探讨细胞外调节蛋白激酶(extracellular signal-regulated kinase, ERK)通路在牙周膜干细胞(periodontal ligament stem cells，PDLSC)内皮向分化中的作用，为PDLSC分化调控提供实验基础。

使用血管内皮生长因子(vascular endothelial growth factor，VEGF)和碱性成纤维细胞生长因子(basic fibroblast growth factor，b-FGF)联合诱导PDLSC向内皮细胞分化(诱导组)，对诱导分化的细胞使用ERK 1/2磷酸化阻断剂U0126进行处理(诱导＋U0126组)，同时用二甲基亚砜(dimethyl sulfoxide，DMSO)作为对照(诱导＋DMSO组)，空白对照组为未经诱导的PDLSC；蛋白质印迹法检测诱导组0、1、3、6及12 h的胞内磷酸化ERK 1/2 (p-ERK1/2)表达水平；各组诱导7 d后提取细胞RNA，实时荧光定量PCR法检测细胞内CD31、血管内皮钙黏素(vascular endothelial-cadherin，VE-cadherin)和VEGF mRNA的表达情况；各组诱导14 d，流式细胞计数法检测CD31⁺和VE-cadherin⁺细胞比例，基质胶管腔形成实验检测细胞的管腔形成能力。
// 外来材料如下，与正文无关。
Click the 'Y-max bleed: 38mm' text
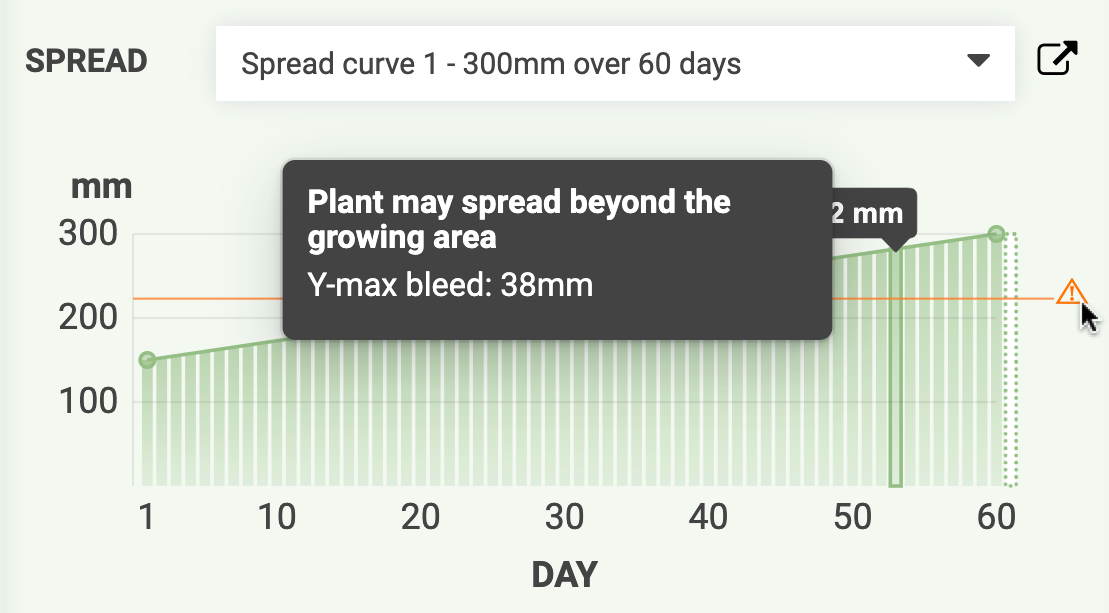 449,287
计量资料采用均值±标准差表示，两组间比较采用独立样本t检验；多组间比较采用单因素方差分析。

诱导1、3 h后p-ERK1/2与ERK1/2比值分别升高至1.24±0.12、1.03±0.24，均显著高于诱导前(0.58±0.17)(P<0.01)；实时荧光定量PCR结果显示，诱导＋U0126组CD31、VEGF mRNA相对表达水平分别降至0.09±0.18、0.49±0.17，均显著低于诱导组细胞(P<0.05)；流式细胞检测结果显示，诱导＋U0126组CD31⁺、VE-cadherin⁺细胞比值分别降至5.22± 0.85、3.56±0.87，均显著低于诱导组细胞(P<0.05)；基质胶管腔形成实验显示诱导组的分支节点数、管腔数目、管腔长度分别升高至62.3±10.0、145.0±14.8及(32 129.7±4 413.9)像素，而诱导＋U0126组分别下降至7.0±2.7、33.5±6.4及(15 951.0±758.1)像素，均显著低于诱导组(P<0.05)。

PDLSC内皮分化过程受ERK通路正向调控，阻断ERK1/2磷酸化可以抑制PDLSC的内皮分化能力。